Selected excerpt |
+ + + + + + +
DTCC: In the News

Chicago Tribune
June 4, 2009

PHARMACISTS SAY: Pharmacists want to be paid more to better manage patients’ care
By helping patients make better choices, pharmacists say they can help save billions

By Bruce Japsen

Drugstore giant Walgreen Co.'s chief executive, Greg Wasson, would like to have his army of "coaches" taking on a greater role for President Barack Obama should the White House and Congress come together to expand health-insurance coverage to the nation's uninsured.

With more than 25,000 pharmacists at Walgreens stores alone, the chief executive of the nation's largest pharmacy chain sees his company's efforts go beyond just filling prescriptions as part of a solution he calls medication therapy management.

By helping patients stick to taking their medications and making better and more cost-effective choices, Wasson believes the country's pharmacists could help save billions of dollars in medical-care costs. That money could be used to provide benefits to more people. 

When patients don't take their medications, they can become sicker. It's not uncommon to see them wind up in the hospital, emergency room or in need of a surgery that costs thousands of dollars. 
"Fifty percent of patients are non-compliant with their medications after the first four or five months," Wasson said. "That costs the health-care system."

To make medication therapy management work, Wasson said, pharmacies would need to be paid more. Drugstores have long complained about the fees they are paid to dispense drugs, typically from $2 to $4 per dispensed prescription; Walgreens says costs are more than $10 per prescription. 

Payments to pharmacies also would need to include the time to provide patient consultations, plus wellness advice and other tips.
+ + + + + + +
Data |
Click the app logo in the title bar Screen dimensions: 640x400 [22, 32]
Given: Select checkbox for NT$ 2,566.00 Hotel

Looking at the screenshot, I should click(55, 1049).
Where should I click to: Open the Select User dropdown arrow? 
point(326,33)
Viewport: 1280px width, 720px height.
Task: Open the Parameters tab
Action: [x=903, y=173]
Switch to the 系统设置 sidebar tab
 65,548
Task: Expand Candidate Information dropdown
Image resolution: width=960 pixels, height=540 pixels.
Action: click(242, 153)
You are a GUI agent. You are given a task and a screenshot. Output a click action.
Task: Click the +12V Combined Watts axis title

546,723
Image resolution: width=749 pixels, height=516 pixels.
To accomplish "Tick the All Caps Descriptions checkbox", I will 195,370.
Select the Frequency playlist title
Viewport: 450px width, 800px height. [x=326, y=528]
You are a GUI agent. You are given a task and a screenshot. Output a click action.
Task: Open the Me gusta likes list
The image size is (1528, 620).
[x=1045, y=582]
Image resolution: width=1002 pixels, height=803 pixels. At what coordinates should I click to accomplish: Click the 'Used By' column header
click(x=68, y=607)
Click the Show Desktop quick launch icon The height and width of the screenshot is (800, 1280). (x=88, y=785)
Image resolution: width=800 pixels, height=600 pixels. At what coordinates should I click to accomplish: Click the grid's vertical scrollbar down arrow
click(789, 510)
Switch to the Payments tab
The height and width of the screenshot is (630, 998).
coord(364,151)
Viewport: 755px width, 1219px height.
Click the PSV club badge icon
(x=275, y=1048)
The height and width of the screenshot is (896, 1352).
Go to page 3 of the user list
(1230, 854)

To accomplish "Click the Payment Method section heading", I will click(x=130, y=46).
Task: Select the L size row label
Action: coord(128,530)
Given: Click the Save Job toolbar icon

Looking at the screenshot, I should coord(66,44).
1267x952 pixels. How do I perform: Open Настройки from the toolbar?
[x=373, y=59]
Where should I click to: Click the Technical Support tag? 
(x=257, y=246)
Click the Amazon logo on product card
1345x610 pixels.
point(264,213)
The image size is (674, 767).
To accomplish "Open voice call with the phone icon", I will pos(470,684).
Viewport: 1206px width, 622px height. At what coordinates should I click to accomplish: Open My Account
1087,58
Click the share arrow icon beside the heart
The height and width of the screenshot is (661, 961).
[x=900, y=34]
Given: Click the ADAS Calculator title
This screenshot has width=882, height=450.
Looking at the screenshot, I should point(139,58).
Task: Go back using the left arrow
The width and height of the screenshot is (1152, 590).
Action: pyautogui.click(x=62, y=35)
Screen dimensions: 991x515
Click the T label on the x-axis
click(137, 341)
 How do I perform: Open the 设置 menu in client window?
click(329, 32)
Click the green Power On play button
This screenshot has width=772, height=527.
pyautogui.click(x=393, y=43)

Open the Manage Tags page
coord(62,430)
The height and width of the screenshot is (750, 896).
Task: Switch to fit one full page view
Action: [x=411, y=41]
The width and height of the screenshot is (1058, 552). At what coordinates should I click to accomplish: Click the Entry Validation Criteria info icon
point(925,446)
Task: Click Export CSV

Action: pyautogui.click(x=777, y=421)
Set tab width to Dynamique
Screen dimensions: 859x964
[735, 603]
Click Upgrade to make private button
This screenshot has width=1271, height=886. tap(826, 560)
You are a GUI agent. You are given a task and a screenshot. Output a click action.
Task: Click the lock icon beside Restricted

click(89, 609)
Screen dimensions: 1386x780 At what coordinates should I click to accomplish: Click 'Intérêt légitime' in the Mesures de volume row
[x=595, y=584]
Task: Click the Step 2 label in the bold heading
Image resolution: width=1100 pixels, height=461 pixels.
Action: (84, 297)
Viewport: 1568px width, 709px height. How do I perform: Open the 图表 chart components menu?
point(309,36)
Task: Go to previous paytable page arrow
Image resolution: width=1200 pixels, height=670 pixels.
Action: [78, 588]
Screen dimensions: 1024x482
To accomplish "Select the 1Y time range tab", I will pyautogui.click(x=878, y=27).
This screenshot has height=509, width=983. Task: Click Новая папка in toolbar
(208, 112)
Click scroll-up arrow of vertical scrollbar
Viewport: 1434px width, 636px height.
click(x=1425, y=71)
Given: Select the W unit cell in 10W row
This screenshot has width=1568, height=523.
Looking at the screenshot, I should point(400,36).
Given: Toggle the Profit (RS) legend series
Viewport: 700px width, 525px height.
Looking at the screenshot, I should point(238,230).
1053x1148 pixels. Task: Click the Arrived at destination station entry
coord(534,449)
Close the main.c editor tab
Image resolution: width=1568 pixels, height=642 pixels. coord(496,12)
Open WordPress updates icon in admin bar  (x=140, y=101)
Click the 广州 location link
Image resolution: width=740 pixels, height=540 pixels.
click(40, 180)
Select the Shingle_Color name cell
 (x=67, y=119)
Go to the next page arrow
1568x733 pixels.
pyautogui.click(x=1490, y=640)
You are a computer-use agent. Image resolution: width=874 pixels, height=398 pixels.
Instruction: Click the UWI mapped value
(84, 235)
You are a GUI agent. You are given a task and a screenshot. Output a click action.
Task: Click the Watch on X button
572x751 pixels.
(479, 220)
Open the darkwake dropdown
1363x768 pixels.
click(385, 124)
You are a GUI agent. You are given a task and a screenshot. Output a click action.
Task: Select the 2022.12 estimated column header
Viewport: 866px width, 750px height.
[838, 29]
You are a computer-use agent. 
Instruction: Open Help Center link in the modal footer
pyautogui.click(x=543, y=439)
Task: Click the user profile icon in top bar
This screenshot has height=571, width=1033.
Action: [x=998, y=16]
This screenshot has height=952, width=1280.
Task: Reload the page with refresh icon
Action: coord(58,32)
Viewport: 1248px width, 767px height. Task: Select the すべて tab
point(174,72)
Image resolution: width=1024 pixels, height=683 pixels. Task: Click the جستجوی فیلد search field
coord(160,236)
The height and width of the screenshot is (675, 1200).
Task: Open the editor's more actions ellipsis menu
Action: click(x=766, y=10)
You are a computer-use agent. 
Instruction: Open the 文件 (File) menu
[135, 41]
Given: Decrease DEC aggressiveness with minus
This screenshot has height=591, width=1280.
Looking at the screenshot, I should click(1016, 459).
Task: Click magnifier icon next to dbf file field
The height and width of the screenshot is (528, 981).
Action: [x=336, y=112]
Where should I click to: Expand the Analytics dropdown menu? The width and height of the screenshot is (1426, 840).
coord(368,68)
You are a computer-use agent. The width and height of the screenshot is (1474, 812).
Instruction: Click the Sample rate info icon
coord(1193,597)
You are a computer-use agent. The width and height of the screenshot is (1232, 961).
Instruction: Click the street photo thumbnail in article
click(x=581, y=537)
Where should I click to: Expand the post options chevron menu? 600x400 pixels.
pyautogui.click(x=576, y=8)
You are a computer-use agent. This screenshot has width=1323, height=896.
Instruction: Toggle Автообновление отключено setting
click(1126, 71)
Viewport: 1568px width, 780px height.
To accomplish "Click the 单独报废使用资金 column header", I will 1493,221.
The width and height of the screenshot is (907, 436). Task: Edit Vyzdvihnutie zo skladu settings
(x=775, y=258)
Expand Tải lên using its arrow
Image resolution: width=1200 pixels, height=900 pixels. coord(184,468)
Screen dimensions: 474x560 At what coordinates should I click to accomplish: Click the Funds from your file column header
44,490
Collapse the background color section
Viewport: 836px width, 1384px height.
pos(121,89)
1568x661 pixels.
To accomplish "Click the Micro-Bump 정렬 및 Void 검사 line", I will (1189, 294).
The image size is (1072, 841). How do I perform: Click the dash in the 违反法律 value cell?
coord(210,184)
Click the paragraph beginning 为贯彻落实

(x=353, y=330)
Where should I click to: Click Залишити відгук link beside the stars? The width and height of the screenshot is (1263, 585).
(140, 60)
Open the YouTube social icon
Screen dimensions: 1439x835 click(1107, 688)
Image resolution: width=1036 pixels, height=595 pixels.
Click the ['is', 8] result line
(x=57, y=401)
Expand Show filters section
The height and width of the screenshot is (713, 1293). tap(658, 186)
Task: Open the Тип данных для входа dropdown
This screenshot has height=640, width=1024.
+ + + + + + +
Problems to work on |
1. According to the pharmacist pay article, how many pharmacists work at Walgreens stores?
2. Write the next few paragraphs of the pharmacist pay article, starting right after its last sentence.
The data comes from a separate source that has nothing to do with the pharmacist article.

Answers to the exercise |
1. More than 25,000.

2.
Neither Walgreens nor lobbyists for the pharmacy industry are providing specifics on how much drugstores would need. But getting pharmacists more involved has shown to be successful on a small scale. The Midwest Business Group on Health launched a pilot program in 2007 in which pharmacists helped four Chicago employers lower costs for workers with diabetes by more than $1,400 per employee in one year.

The Illinois Pharmacists Association trained about 200 pharmacists to coach diabetics in the program to "enable patients to reach individual goals for medication compliance, fitness and weight management," the Midwest Business Group's program description says.

Direct and indirect costs of diabetes to the U.S. health-care system are more than $130 billion a year and include emergency room visits, hospital stays and absenteeism, the Chicago group said, citing national studies. Given diabetics are on many more medications than the average person who takes drugs, Wasson sees his army of pharmacists being able to rein in costs through medication therapy management across a broad spectrum of ailments and diseases.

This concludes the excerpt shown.